PROBLEM DETAILS
Write out every entry exactly as given, but omit the pictures.
DATASET RECORDS Start Marker
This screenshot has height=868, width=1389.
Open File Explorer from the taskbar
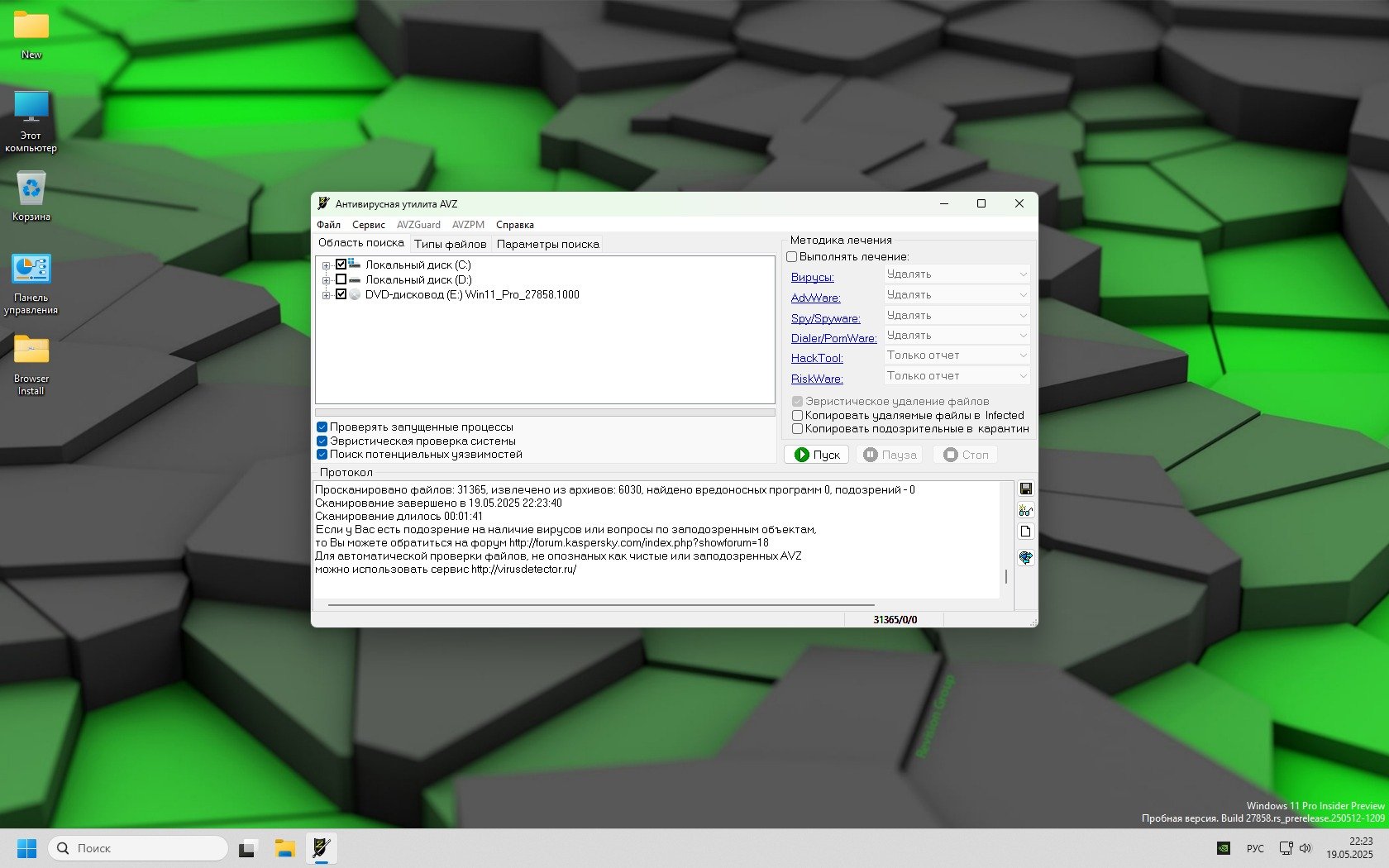(x=285, y=848)
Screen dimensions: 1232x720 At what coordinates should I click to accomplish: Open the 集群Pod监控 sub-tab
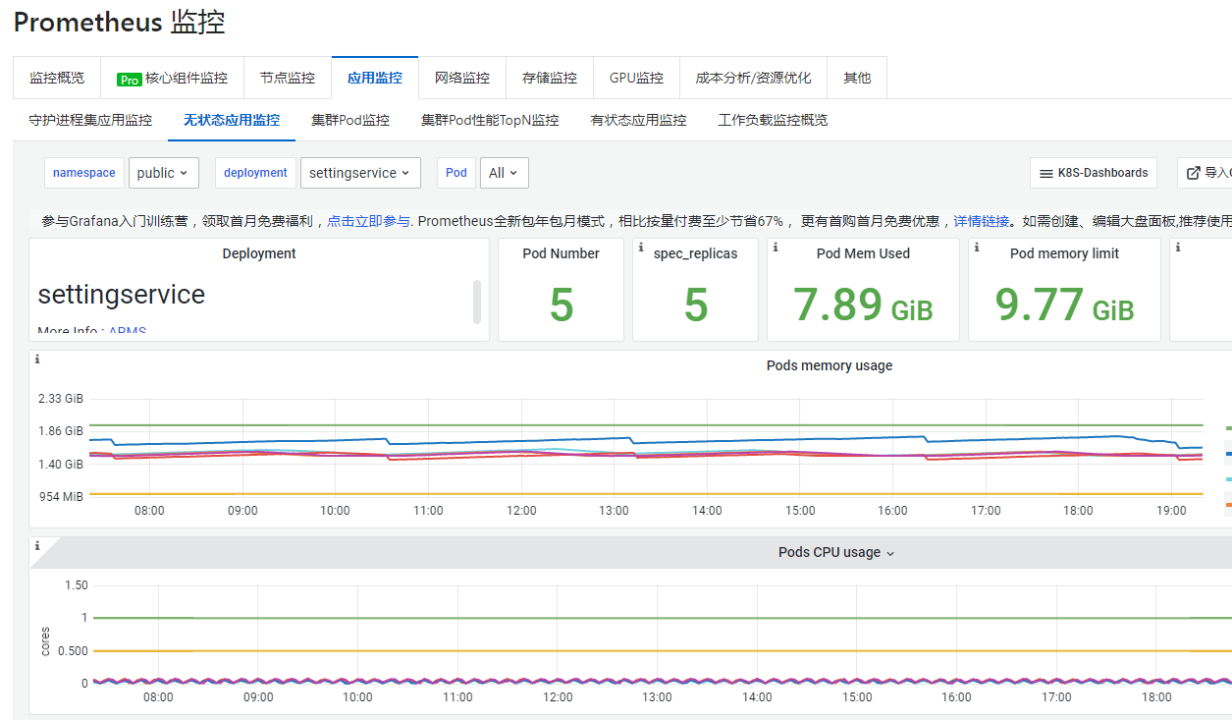point(350,120)
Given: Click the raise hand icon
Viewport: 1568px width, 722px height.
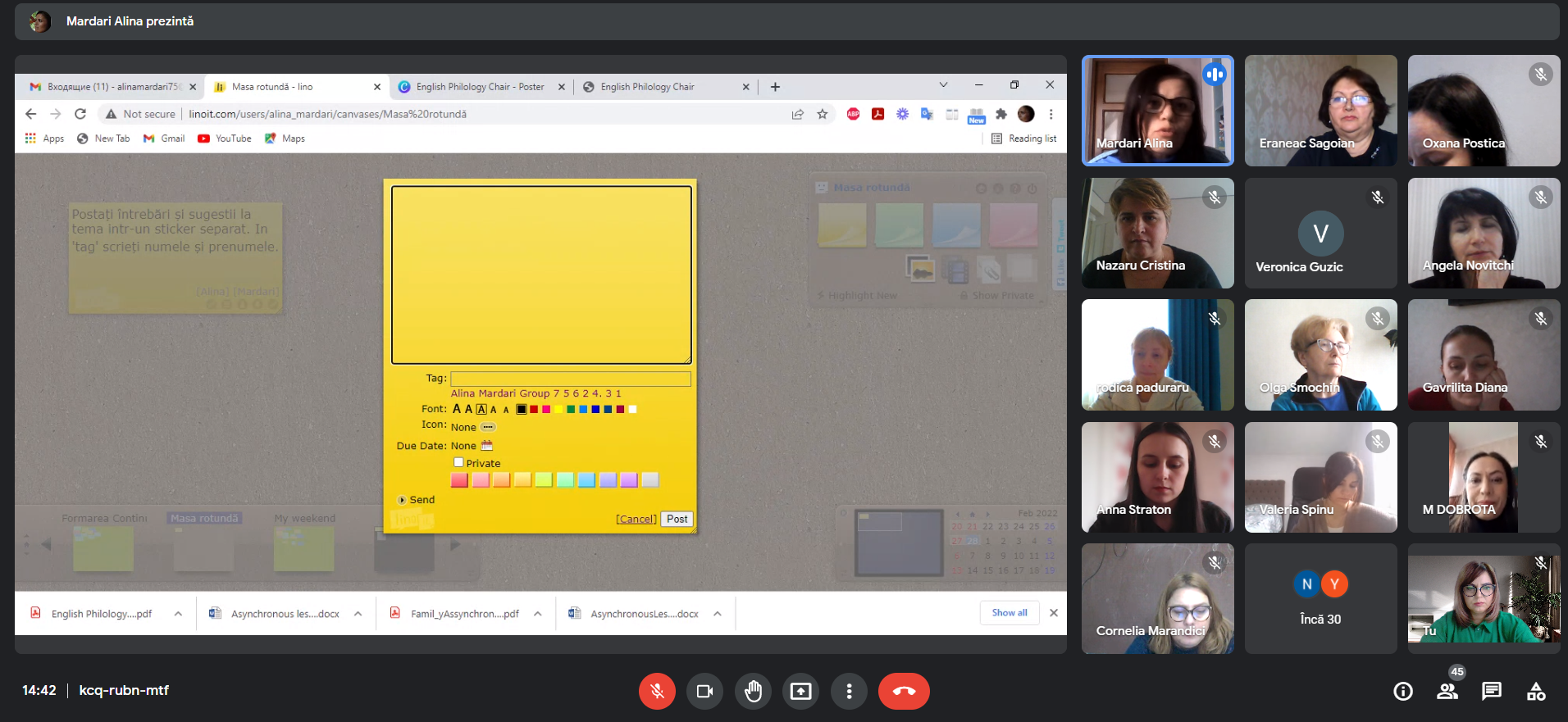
DATASET RECORDS End Marker
SOLUTION TO THIS EXERCISE
This screenshot has height=868, width=1389.
Open File Explorer from the taskbar
(x=285, y=848)
Screen dimensions: 1232x720 At what coordinates should I click to accomplish: Open the 集群Pod监控 sub-tab
point(350,120)
Given: Click the raise hand icon
Viewport: 1568px width, 722px height.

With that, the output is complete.